Jeamichel Puente Torres scite author profile

A mathematical tool has been developed to evaluate the economic advantages of in-situ chemical regeneration of fixed-bed industrial adsorbers of granular activated carbon for cooling water treatment systems in Cuban power plants. Two scenarios of activated carbon (AC) management in a power plant were compared by applying the proposed model. The economic profit by implementing the regeneration strategy as a function of the number of regeneration cycles was determined and optimized. Breakthrough curves were obtained to assess the adsorption performance of the AC after progressive saturation–chemical regeneration cycles using synthetic water and hydrochloric acid, respectively. For the first saturation cycle, the breakthrough time was 272 min and after 10 cycles, it was reduced to 58 min, indicating a decrease of the adsorption capacity of 21%. The AC adsorption performance in terms of saturation time as a function of the number of regeneration cycles was considered one of the tool parameters. The proposed tool allows to determine the optimal number of regeneration cycles for a maximum economic profit in the regeneration strategy.

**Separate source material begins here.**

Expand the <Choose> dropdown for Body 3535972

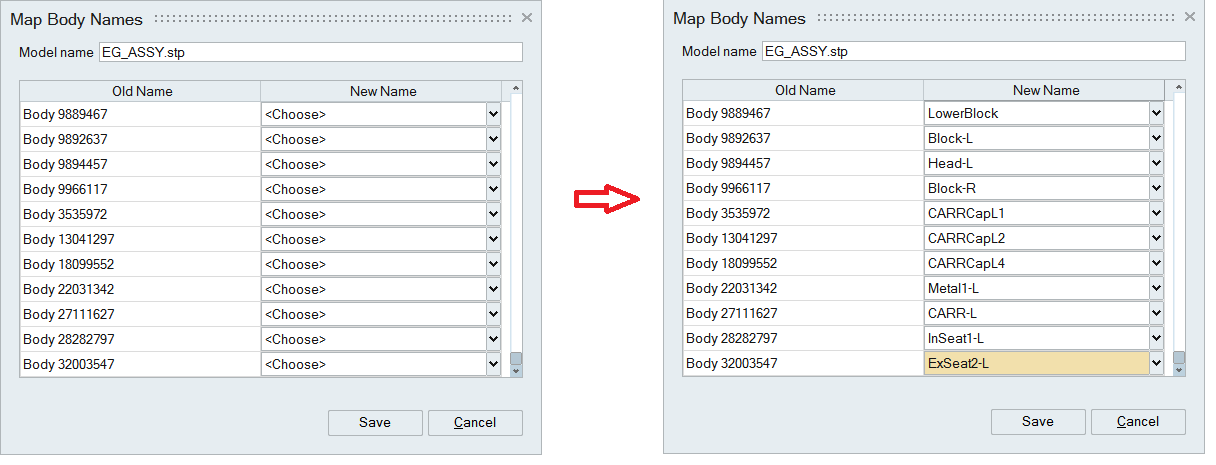[x=492, y=214]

It was demonstrated, using the proposed tool, that after an optimum of seven regeneration cycles, the power plant expends only 26% of the total investment. The simplicity of the tool permits a rapid way to find the most profitable number of regeneration cycles by combining economic, technical and adsorption efficiency parameters in one function, thus improving the AC management strategy at an industrial scale with corresponding environmental and economic advantages, including sustainability.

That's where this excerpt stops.